Start of RECORDS TO PROCESS

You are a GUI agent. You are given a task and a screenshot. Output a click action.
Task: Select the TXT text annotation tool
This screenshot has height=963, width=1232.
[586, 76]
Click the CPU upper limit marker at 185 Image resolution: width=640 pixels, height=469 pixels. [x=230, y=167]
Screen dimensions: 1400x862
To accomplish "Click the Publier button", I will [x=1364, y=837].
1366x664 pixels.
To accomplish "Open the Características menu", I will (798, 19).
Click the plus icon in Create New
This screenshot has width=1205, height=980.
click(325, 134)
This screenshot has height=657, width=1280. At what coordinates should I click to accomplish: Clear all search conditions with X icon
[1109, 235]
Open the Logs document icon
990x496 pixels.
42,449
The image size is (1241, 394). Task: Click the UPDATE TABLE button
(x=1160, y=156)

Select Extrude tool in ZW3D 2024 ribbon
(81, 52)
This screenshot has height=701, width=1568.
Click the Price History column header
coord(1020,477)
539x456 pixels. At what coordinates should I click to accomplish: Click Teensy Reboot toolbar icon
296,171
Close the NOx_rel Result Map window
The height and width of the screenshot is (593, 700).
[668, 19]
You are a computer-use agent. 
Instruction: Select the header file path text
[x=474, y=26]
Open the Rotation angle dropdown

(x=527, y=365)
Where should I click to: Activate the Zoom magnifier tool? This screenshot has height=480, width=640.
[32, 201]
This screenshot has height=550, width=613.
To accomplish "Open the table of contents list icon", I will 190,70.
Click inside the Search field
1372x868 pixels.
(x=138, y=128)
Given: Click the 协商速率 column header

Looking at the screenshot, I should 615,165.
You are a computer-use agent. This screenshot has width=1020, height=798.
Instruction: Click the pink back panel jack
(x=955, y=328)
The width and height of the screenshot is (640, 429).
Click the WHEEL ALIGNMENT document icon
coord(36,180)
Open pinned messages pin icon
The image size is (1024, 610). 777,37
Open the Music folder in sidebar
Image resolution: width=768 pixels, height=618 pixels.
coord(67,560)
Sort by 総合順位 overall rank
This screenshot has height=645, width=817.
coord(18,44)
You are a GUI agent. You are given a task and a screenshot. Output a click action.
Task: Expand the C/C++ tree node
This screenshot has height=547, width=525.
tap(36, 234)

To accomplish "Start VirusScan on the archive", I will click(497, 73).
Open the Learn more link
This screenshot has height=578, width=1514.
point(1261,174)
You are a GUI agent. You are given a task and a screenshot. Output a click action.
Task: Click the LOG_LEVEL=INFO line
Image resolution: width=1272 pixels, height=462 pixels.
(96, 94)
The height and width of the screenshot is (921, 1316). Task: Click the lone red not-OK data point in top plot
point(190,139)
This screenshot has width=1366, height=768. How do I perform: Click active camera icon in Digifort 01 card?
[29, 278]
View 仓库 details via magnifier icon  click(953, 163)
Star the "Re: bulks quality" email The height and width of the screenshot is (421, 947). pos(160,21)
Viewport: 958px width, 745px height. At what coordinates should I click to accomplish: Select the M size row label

End of RECORDS TO PROCESS

* ASSIGNMENT
Would you give the data above again, exactly as written?

* SOLVED EXERCISE
You are a GUI agent. You are given a task and a screenshot. Output a click action.
Task: Select the TXT text annotation tool
This screenshot has height=963, width=1232.
[586, 76]
Click the CPU upper limit marker at 185 Image resolution: width=640 pixels, height=469 pixels. [x=230, y=167]
Screen dimensions: 1400x862
To accomplish "Click the Publier button", I will [x=1364, y=837].
1366x664 pixels.
To accomplish "Open the Características menu", I will (798, 19).
Click the plus icon in Create New
This screenshot has width=1205, height=980.
click(325, 134)
This screenshot has height=657, width=1280. At what coordinates should I click to accomplish: Clear all search conditions with X icon
[1109, 235]
Open the Logs document icon
990x496 pixels.
42,449
The image size is (1241, 394). Task: Click the UPDATE TABLE button
(x=1160, y=156)

Select Extrude tool in ZW3D 2024 ribbon
(81, 52)
This screenshot has height=701, width=1568.
Click the Price History column header
coord(1020,477)
539x456 pixels. At what coordinates should I click to accomplish: Click Teensy Reboot toolbar icon
296,171
Close the NOx_rel Result Map window
The height and width of the screenshot is (593, 700).
[668, 19]
You are a computer-use agent. 
Instruction: Select the header file path text
[x=474, y=26]
Open the Rotation angle dropdown

(x=527, y=365)
Where should I click to: Activate the Zoom magnifier tool? This screenshot has height=480, width=640.
[32, 201]
This screenshot has height=550, width=613.
To accomplish "Open the table of contents list icon", I will 190,70.
Click inside the Search field
1372x868 pixels.
(x=138, y=128)
Given: Click the 协商速率 column header

Looking at the screenshot, I should 615,165.
You are a computer-use agent. This screenshot has width=1020, height=798.
Instruction: Click the pink back panel jack
(x=955, y=328)
The width and height of the screenshot is (640, 429).
Click the WHEEL ALIGNMENT document icon
coord(36,180)
Open pinned messages pin icon
The image size is (1024, 610). 777,37
Open the Music folder in sidebar
Image resolution: width=768 pixels, height=618 pixels.
coord(67,560)
Sort by 総合順位 overall rank
This screenshot has height=645, width=817.
coord(18,44)
You are a GUI agent. You are given a task and a screenshot. Output a click action.
Task: Expand the C/C++ tree node
This screenshot has height=547, width=525.
tap(36, 234)

To accomplish "Start VirusScan on the archive", I will click(497, 73).
Open the Learn more link
This screenshot has height=578, width=1514.
point(1261,174)
You are a GUI agent. You are given a task and a screenshot. Output a click action.
Task: Click the LOG_LEVEL=INFO line
Image resolution: width=1272 pixels, height=462 pixels.
(96, 94)
The height and width of the screenshot is (921, 1316). Task: Click the lone red not-OK data point in top plot
point(190,139)
This screenshot has width=1366, height=768. How do I perform: Click active camera icon in Digifort 01 card?
[29, 278]
View 仓库 details via magnifier icon  click(953, 163)
Star the "Re: bulks quality" email The height and width of the screenshot is (421, 947). pos(160,21)
Viewport: 958px width, 745px height. At what coordinates should I click to accomplish: Select the M size row label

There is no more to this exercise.